When executing simulations one is often facing the task to running simulation studies with varying parameters. The simulation results are then plotted as a family of curves. Especially in the case of discrete event simulations, the task of running the complete simulation study can be efficiently distributed on multiple compute nodes, as every parameter combination can be treated as an individual simulation. This article describe a scalable yet inexpensive setup to execute such simulation studies.
As a disclaimer it shall be mentioned, that scalability of course has limitations and there are good reasons why there are dedicated architectures for high performance computing. Yet for the purpose of discrete event simulations the presented setup is a suitable choice.
The diagram below depicts the setup, which consists of multiple compute nodes, a central, shared storage system and a node to control the simulation. Even if the diagram shows these roles as individual nodes, a single node can act in multiple roles. E.g. a compute node can act at the same time as storage system or control node. The bottleneck in such a setup is usually the storage system, but alternatives like distributed file systems can improve the performance.
The structure of the simulation study, i.e. the different parameters and their values can be directly reflected in the shared file system provided by the central storage system.
File System Structure
As all nodes share the same file system, the parameters, their values but also the simulation results can be stored in this file system. This allows to manage the simulation study, i.e. adding or removing parameters, with native tools provided by the operating system. But of course the simulation study can also be managed with specialized tools.
In the following we will call the file system directory, that holds the simulation study, study root. The study root can one the one hand contain the parameters, values and results, but on the other hand also all scripts or binaries to actually execute the simulation. The listing below shows an example of an empty study root.

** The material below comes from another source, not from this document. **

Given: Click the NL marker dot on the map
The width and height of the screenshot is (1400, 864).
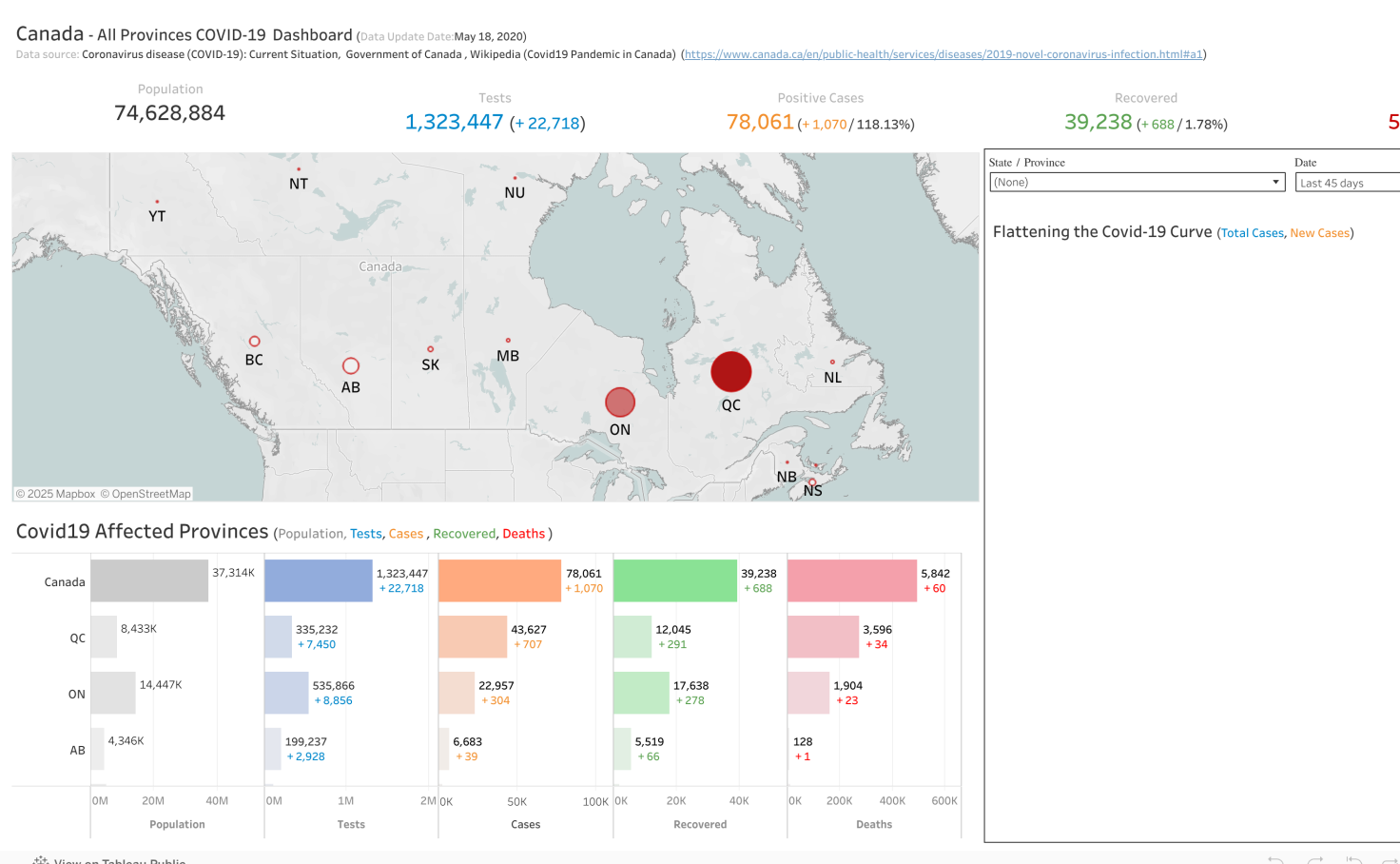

├── MetaData └── Results ├── ParaS__Strategy__ProportionalFair │ ├── ParaF__Load__0.1 │ ├── ParaF__Load__0.5 │ └── ParaF__Load__1.0 └── ParaS__Strategy__RoundRobin ├── ParaF__Load__0.1 ├── ParaF__Load__0.5 └── ParaF__Load__1.0
The directory MetaData contains configuration files, the simulation binaries and parameter file templates. The directory Results holds the structure of the study root, i.e. the parameters and their values. In this case the parameter Strategy of type string with the values ProportionalFair and RoundRobin and the parameter Load of type float with the values 0.1, 0.5 and 1.0 exists. All files created by the simulation binary would be created as leaves of a specific parameter combination.
The parameter file template could look as follows.
Network.Load = %%Load%% Scheduler.Strategy = %%Strategy%%
The task of the simulation control are twofold. The first task is to manage the study root, i.e. creating it, adding parameters and values. The second task is to actually execute the simulation study. While the first task can also be performed with native programs, the second task requires special tooling.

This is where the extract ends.